1) Josh “Kos” Koscheck vs. “Ruthless” Robbie Lawler – Remember when “Kos” was the next big thing in the welterweight division? If it seems like a long time ago that’s because it was. After losing a lopsided decision to reigning welterweight champion Georges St. Pierre in December 2010, Koscheck has only fought a total of 3 times in those 2+ years going 2-1 over that span. Hardly impressive since one of those 2 wins was against Matt Hughes who at that point was at least 2 years past being over the hill. Kos seemingly went from rising contender to a just good enough to be a top level gatekeeper in quick order. At 35 it certainly seems his window to win a title has come and gone and he’s reaching a point in his career where his single greatest advantage over other fighters, his outstanding athleticism, is beginning to fade.
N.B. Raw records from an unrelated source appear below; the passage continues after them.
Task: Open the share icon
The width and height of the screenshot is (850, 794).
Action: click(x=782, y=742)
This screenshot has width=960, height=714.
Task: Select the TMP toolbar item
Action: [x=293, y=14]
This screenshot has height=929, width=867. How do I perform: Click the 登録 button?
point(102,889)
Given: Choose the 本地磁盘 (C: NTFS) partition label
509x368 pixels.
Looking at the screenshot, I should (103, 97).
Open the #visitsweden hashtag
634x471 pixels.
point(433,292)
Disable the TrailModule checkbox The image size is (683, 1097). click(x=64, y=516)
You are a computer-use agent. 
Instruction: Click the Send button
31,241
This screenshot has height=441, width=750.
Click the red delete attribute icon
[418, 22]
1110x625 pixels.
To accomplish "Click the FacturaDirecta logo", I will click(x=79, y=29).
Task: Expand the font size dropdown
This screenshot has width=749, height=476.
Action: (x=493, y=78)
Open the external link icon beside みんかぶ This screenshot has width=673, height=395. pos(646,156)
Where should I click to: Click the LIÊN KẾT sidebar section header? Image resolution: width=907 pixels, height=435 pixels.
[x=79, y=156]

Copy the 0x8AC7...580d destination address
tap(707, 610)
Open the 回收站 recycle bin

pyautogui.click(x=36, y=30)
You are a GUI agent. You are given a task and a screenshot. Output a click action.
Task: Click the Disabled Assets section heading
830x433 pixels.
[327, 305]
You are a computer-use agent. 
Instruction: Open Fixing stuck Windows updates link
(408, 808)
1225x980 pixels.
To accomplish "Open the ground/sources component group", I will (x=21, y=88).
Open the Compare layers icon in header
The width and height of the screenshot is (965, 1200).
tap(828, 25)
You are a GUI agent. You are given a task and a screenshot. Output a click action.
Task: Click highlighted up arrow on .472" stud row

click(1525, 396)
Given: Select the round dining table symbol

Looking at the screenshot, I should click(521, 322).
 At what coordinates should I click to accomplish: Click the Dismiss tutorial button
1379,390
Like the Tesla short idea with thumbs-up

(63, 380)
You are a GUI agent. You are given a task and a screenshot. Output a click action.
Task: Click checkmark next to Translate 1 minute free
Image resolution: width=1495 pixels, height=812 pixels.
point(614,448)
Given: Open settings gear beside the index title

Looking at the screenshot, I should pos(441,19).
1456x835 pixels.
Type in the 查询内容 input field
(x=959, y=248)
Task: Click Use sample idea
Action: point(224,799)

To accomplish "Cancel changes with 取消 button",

His opponent in this fight, Robbie Lawler, is approaching a similar crossroads in his career. Lawler has been in the sport so long, debuting professionally in 2001, that he seems much older than just 30. But it is always a matter of the miles on the odometer and not so much a fighter’s age that starts to take its toll and Lawler has a ton of tread on his tires. The consummate stand and bang in the middle of the cage fighter, Lawler’s fights have for the most part been wildly entertaining if not frustrating for his fans. Blessed with great hand speed and knockout power in both his hands and legs he has never been able to build his grappling game to a similar level and it has been his downfall with 5 of his 9 career losses coming via submission. Unfortunately for Lawler fans this fight will be more of the same as there really couldn’t be a much worse matchup for him then a dominant wrestler like Koscheck.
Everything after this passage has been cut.